=== Extrait fourni ===
👁🗨 Les conspirateurs de la Constitution : Quand le discours anti-gouvernemental devient sédition
En véritable mode orwellien, le gouvernement voudrait nous faire croire que ce sont Assange et Manning les véritables criminels pour avoir osé exposer les dessous sordides de la machine de guerre.
👁🗨 Les conspirateurs de la Constitution : Quand le discours anti-gouvernemental devient sédition
Par John & NishaWhitehead via l'Institut Rutherford, le 13 juillet 2023
Soyons bien clairs sur une chose : la conspiration séditieuse n'est un vrai crime pour personne d'autre que le gouvernement américain.
Pour être reconnu coupable de conspiration séditieuse, chef d'accusation retenu contre Stewart Rhodes, condamné à 18 ans de prison pour avoir été la force motrice des émeutes du Capitole du 6 janvier, il n'est pas nécessaire de commettre des actes de violence contre le gouvernement, de vandaliser les biens du gouvernement, ni même de pénétrer dans une propriété que le gouvernement a déclarée interdite au grand public.
Pour être condamné pour conspiration séditieuse, il suffit de fomenter une révolution.
=== Lignes fournies ===
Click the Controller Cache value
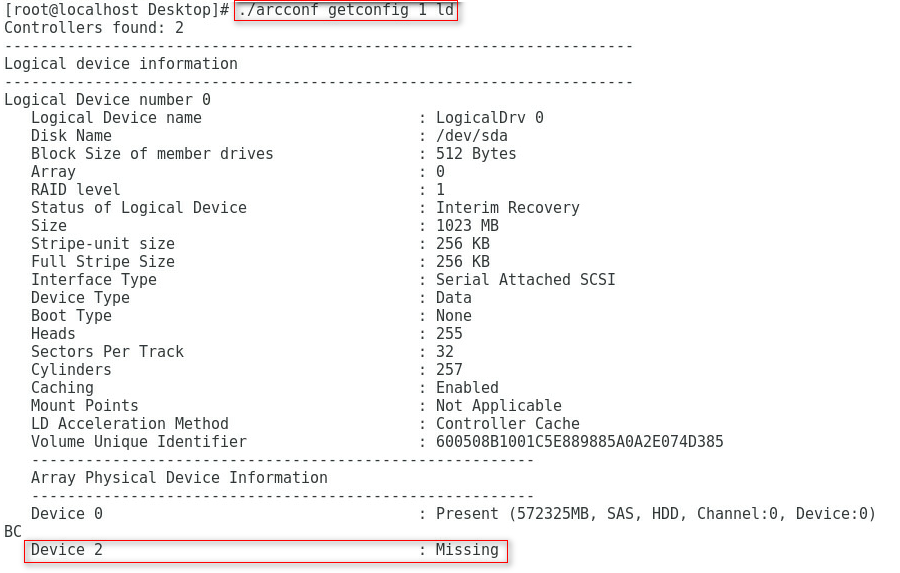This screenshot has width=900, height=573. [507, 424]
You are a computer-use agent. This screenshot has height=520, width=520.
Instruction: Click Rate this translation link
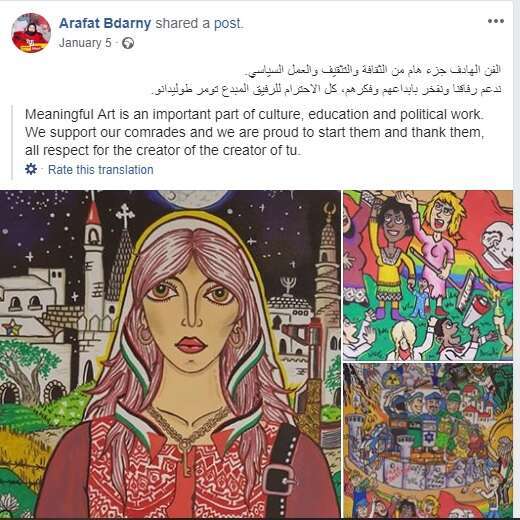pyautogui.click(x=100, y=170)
===
À produire: Continuez l'article sur la conspiration séditieuse en reprenant juste après sa dernière phrase.

La réponse:
La question n'est pas de savoir si Rhodes mérite une peine aussi lourde. Il s'agit des ramifications à long terme de l'habilitation du gouvernement à faire la guerre aux individus dont les idées et l'expression politiques remettent en cause le pouvoir des autorités, révèlent la corruption du gouvernement, exposent ses mensonges et encouragent les citoyens à s'opposer aux nombreuses injustices dont il est coupable.
Il s'agit de la criminalisation de l'expression politique en pensées, en paroles et en actes et du recours par l'administration actuelle aux événements du 6 janvier pour justifier de nouvelles prises de pouvoir et renforcer les dispositions d'urgence autoritaires.
Il n'a jamais été question de prétendues menaces pour la démocratie. En fait, l'histoire de cette nation regorge de personnages dont la rhétorique visait à fomenter des troubles civils et des révolutions. En effet, selon la définition même du gouvernement, les fondateurs de l'Amérique étaient des conspirateurs séditieux en raison du discours extrêmement virulent utilisé pour donner naissance à la nation.
Thomas Jefferson, Thomas Paine, le marquis de Lafayette et John Adams auraient certainement été inculpés pour avoir suggéré que les Américains devaient non seulement prendre les armes, mais aussi se préparer à protéger leurs libertés et à se défendre contre le gouvernement si celui-ci violait leurs droits.
"Quel pays peut préserver ses libertés si ses dirigeants ne sont pas avertis de temps à autre que leur peuple conserve son esprit de résistance. Qu'ils prennent les armes", a déclaré Jefferson. Il conclut également que "l'arbre de la liberté doit être rafraîchi de temps en temps par le sang des patriotes et des tyrans".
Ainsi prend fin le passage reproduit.